- WHAT YOU WILL DO
- A) Transcribe everything from "Ukiyo-e Haiku VLM" down to "in our ablation." in the ukiyo-e haiku model card.
- B) In the ukiyo-e haiku model card, shorten the paragraph starting "This is the SFT checkpoint" and keep its main facts.
- C) Resume the ukiyo-e haiku model card from where it stops.

- PROVIDED TEXT
■ ■ ■

Ukiyo-e Haiku VLM (English)

A multimodal model that generates 5-7-5 English haiku from ukiyo-e woodblock prints. Built from scratch as a LLaVA-pattern VLM: SigLIP-base vision encoder + custom 2-layer MLP projector + Qwen2.5-3B-Instruct + LoRA adapter.

This is the SFT checkpoint — trained on synthetic haiku captions from Claude Haiku 4.5. The companion ukiyoe-haiku-vlm-jp model adds preference optimization on top; for English, SFT alone produced the best results in our ablation.

Quick start

pip install torch transformers peft pillow accelerate

# Download repo
huggingface-cli download MR0b0t/ukiyoe-haiku-vlm-en --local-dir ./ukiyoe-vlm-en

# Run inference
cd ./ukiyoe-vlm-en
python inference.py path/to/ukiyoe.jpg --lang en

Architecture

Component	Details
Vision encoder	`google/siglip-base-patch16-224` (frozen, 86M params)

■ ■ ■

- INFORMATION SUPPLIED

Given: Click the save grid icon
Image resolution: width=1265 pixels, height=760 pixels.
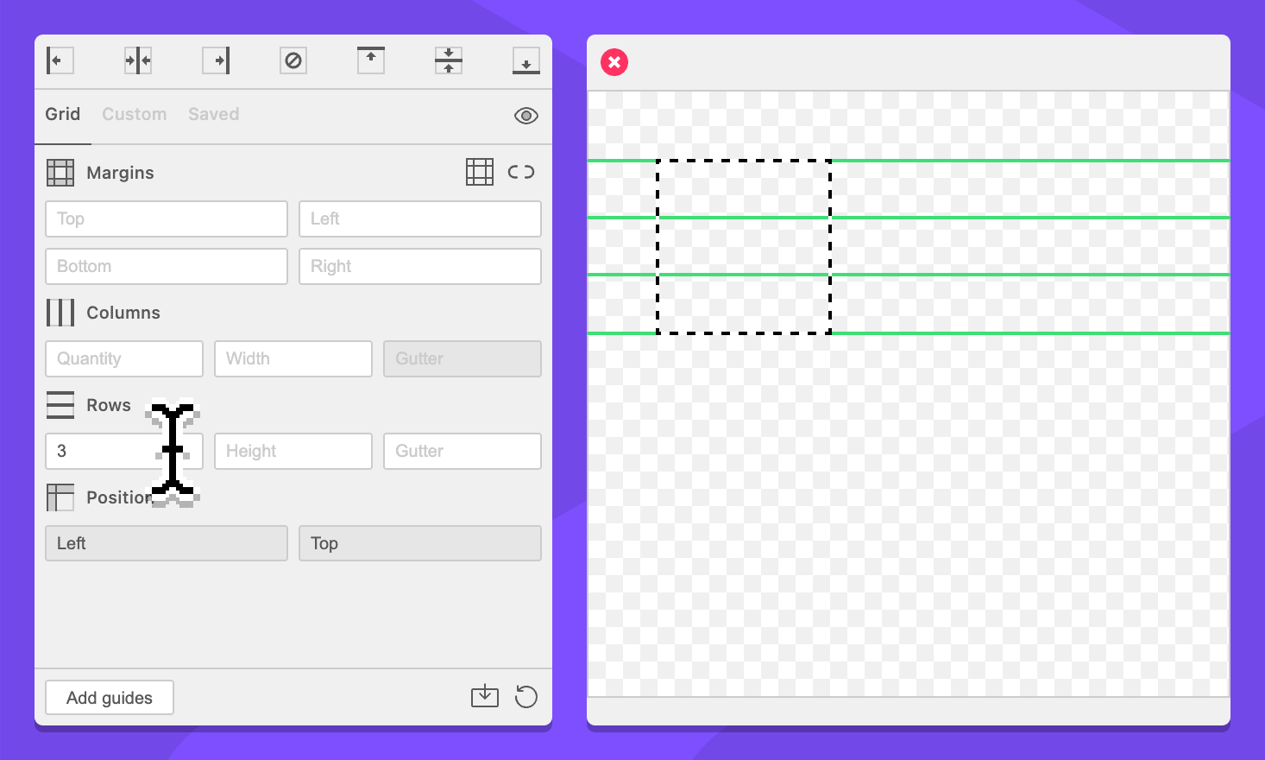Looking at the screenshot, I should pos(485,696).
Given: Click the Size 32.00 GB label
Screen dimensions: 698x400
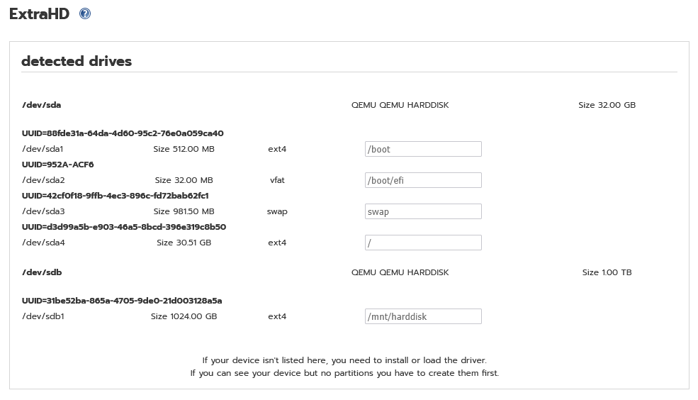Looking at the screenshot, I should pos(607,105).
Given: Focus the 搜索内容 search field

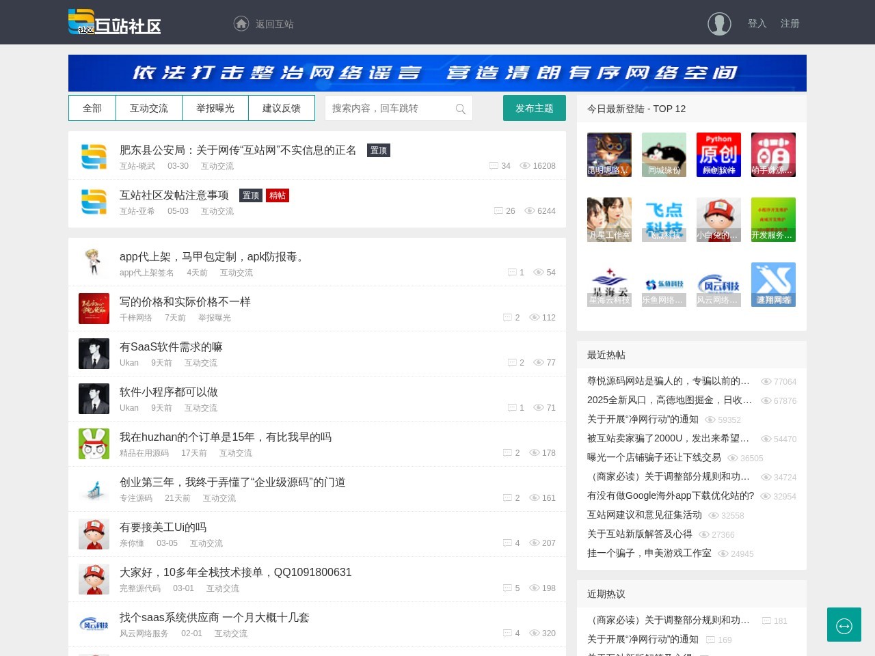Looking at the screenshot, I should point(390,109).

■ ■ ■

- TASK ANSWERS
- A)
Ukiyo-e Haiku VLM (English)

A multimodal model that generates 5-7-5 English haiku from ukiyo-e woodblock prints. Built from scratch as a LLaVA-pattern VLM: SigLIP-base vision encoder + custom 2-layer MLP projector + Qwen2.5-3B-Instruct + LoRA adapter.

This is the SFT checkpoint — trained on synthetic haiku captions from Claude Haiku 4.5. The companion ukiyoe-haiku-vlm-jp model adds preference optimization on top; for English, SFT alone produced the best results in our ablation.

- B) This SFT checkpoint was trained on synthetic haiku captions from Claude Haiku 4.5. The companion ukiyoe-haiku-vlm-jp model adds preference optimization, but in the ablation, SFT alone worked best for English.

- C)
Projector	2-layer MLP (768→2048→2048, GELU), trained from scratch (~3.5M)
Language model	`Qwen/Qwen2.5-3B-Instruct` (frozen)
Adapter	LoRA r=16 on q/k/v/o + gate/up/down (~32M trainable)
Total	3.21B params, ~36M trainable (1.1%)

Training

Trained on 3713 image-haiku pairs (200 held-out) from 3913 Met Museum CC0 ukiyo-e prints. 3 epochs of SFT, batch size 8, lr=2e-4, ~40 min on a single A100 40GB.

Captions generated by Claude Haiku 4.5 with two prompts:

Chosen (used for training): rich, metadata-grounded prompt
Rejected (used for preference experiments below): bare-bones prompt

Evaluation

Held-out 200-image test set, scored by Claude Haiku 4.5 as judge.

Model	structure	image_fit	poetic	cultural	avg
Random init (no train)	3.24	1.56	3.43	3.06	2.82
Blind Qwen (no image)	4.19	1.69	3.98	3.25	3.28
SFT (this model)	4.66	3.80	3.94	4.31	4.18
ORPO (same-model contrast)	4.60	3.84	3.90	4.30	4.16
KTO (same-model contrast)	4.62	3.87	3.92	4.26	4.17

Image-fit lifted from 1.69 (blind baseline) to 3.80 (this model) — confirming the vision pipeline learned to ground captions in image content.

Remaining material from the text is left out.